- [The problem]
Output, exactly as written, the lines below starting at the line containing "Disable Use DHCPv6 to Obtain DNS Address" and ending at the line containing "You are a GUI". Drop the pictures and keep both end lines.

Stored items
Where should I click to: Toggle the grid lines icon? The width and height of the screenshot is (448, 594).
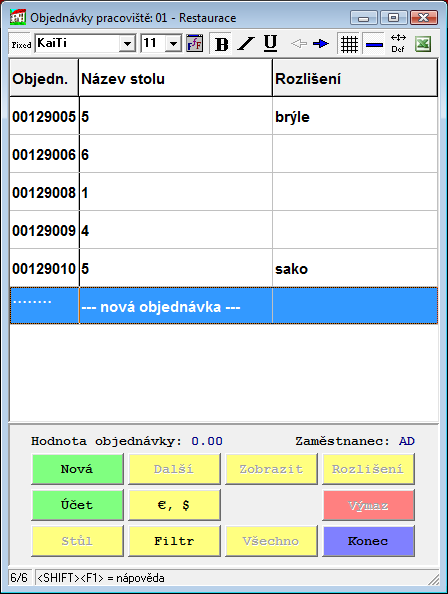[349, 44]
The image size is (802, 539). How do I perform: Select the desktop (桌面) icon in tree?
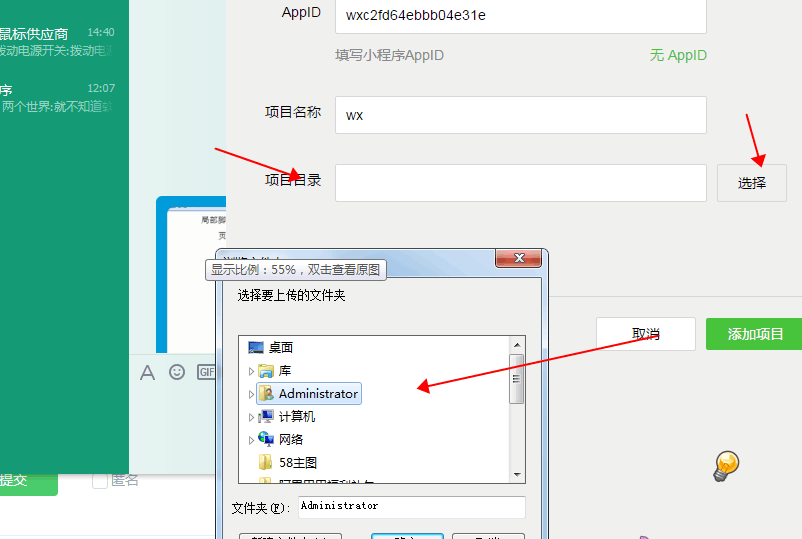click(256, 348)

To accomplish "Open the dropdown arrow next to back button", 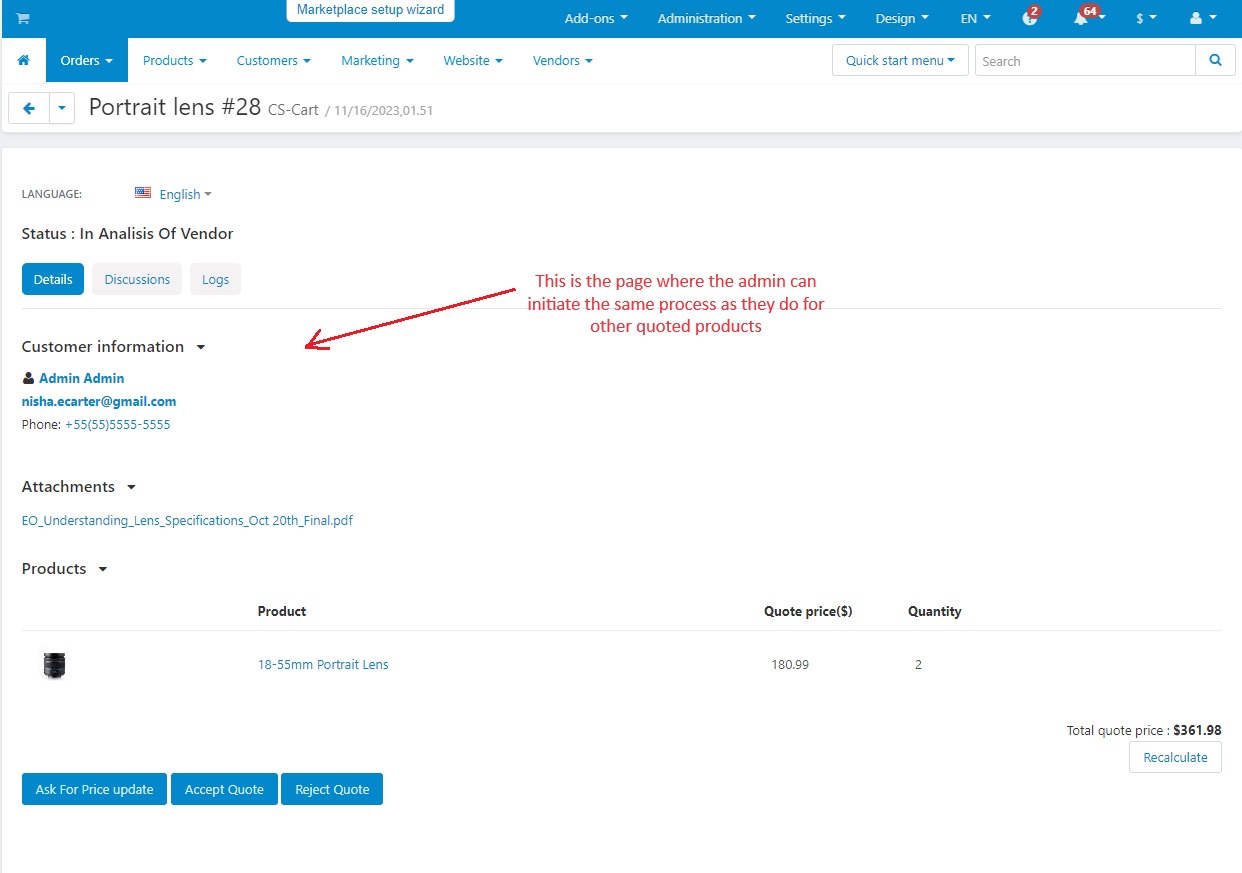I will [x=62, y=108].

==

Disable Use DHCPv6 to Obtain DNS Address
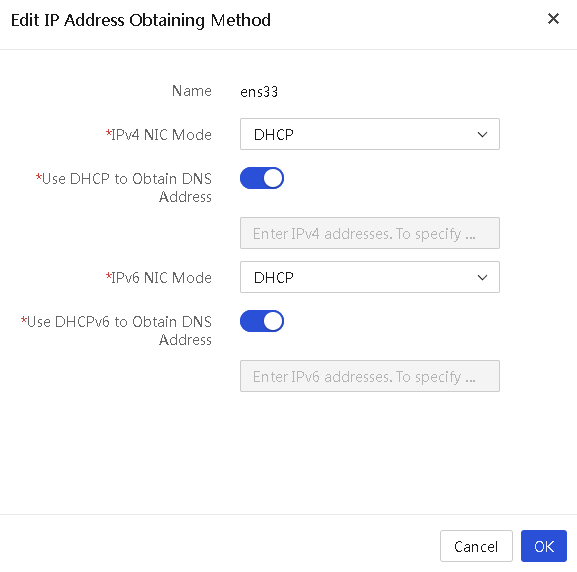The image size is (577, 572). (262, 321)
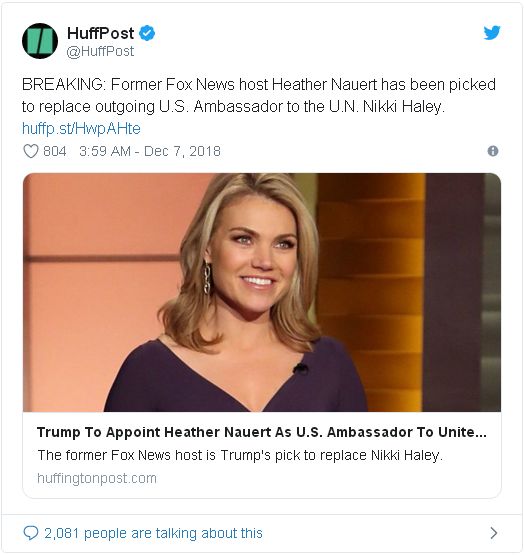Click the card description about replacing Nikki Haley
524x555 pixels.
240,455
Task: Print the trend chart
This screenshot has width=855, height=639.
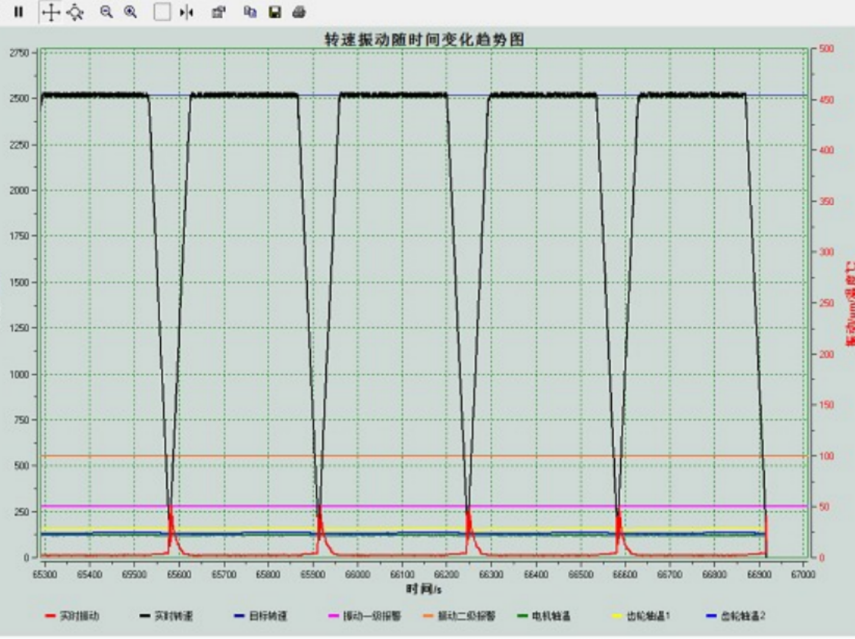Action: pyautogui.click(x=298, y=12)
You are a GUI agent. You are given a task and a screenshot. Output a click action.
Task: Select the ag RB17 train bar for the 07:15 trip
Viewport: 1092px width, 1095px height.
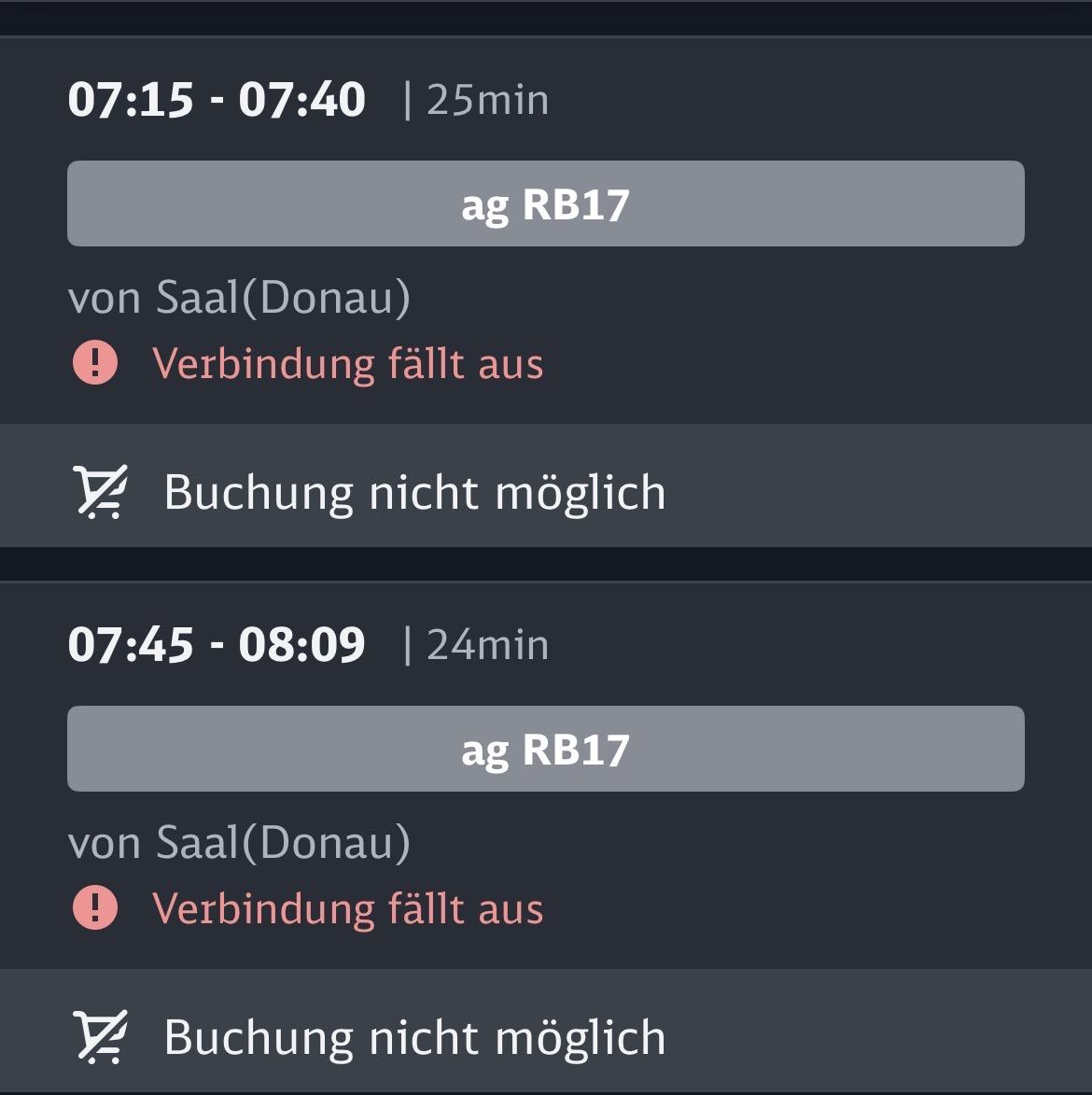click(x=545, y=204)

- [Task solution]
Disable Use DHCPv6 to Obtain DNS Address
The image size is (577, 572). (262, 321)
Click the card description about replacing Nikki Haley
524x555 pixels.
240,455
Task: Print the trend chart
This screenshot has width=855, height=639.
Action: pyautogui.click(x=298, y=12)
You are a GUI agent. You are given a task and a screenshot. Output a click action.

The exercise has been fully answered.